Intervention de Esther Benbassa

Réunion du 29 juin 2021 à 21h30
Prévention d'actes de terrorisme et renseignement — Article 19

Photo de Esther BenbassaEsther Benbassa :

Je constate que plusieurs groupes politiques ont présenté des amendements identiques afin de proposer une rédaction de l’article qui satisfasse les premières personnes concernées, à savoir les historiens, les chercheurs et les archivistes. L’intérêt de ces amendements est de faciliter le travail de ces personnes, qui contribuent à notre mémoire collective, en sanctuarisant l’accès aux archives publiques.
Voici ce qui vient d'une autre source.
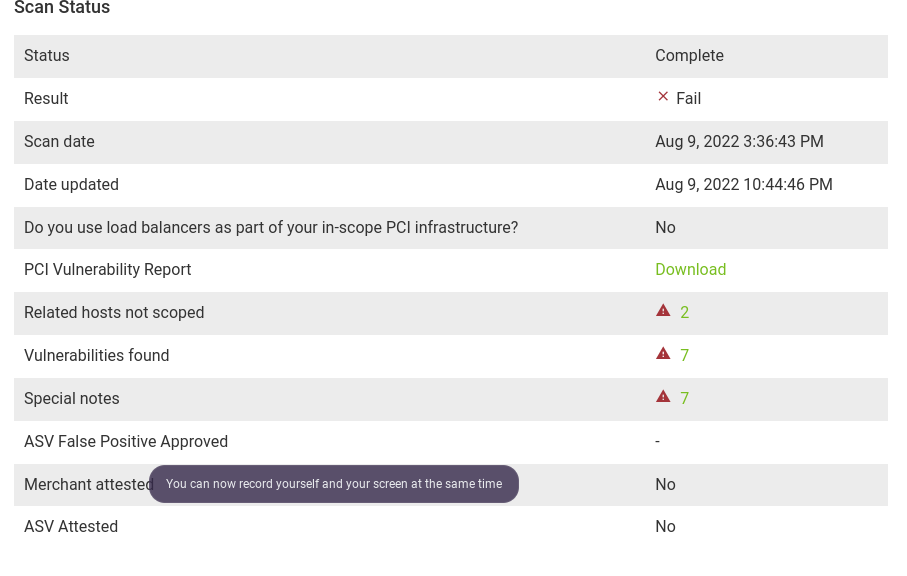907x576 pixels.
Task: Download the PCI Vulnerability Report
Action: 690,270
Et voilà que la majorité sénatoriale et le Gouvernement ne souhaitent pas aller dans ce sens ! Étant moi-même chercheuse et historienne, je ne peux que le regretter. Le privilège des démocraties, c’est de laisser leurs historiens écrire le passé, en regardant le présent. Il n’existe pas, à ma connaissance, d’historiens désireux d’écrire des livres qui compromettent la sûreté nationale de leur pays…
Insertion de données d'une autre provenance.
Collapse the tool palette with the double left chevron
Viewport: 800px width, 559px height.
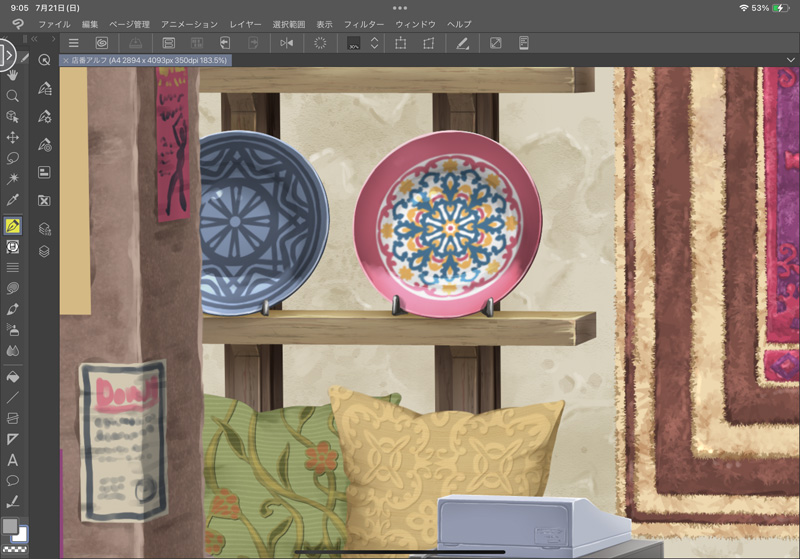tap(35, 39)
J’ajoute que l’on n’entre pas dans les services d’archives les mains dans les poches. L’identité des personnes qui s’y rendent est vérifiée, de même que leur inscription ou leur fonction d’enseignement dans une université ou un centre de recherche. Quant aux étudiants, ils doivent démontrer qu’ils rédigent une thèse – ce ne sont pas les terroristes qui fréquentent les archives !

Je ne comprends donc pas pourquoi cet article figure dans ce texte ; il n’y a pas sa place. L’accès aux archives publiques est un droit constitutionnellement garanti à l’article XV de la Déclaration des droits de l’homme et du citoyen ; le principe de base est celui de la libre communicabilité des archives publiques. Dès lors, ces restrictions ne font pas du tout honneur à notre pays, à la recherche et à la science !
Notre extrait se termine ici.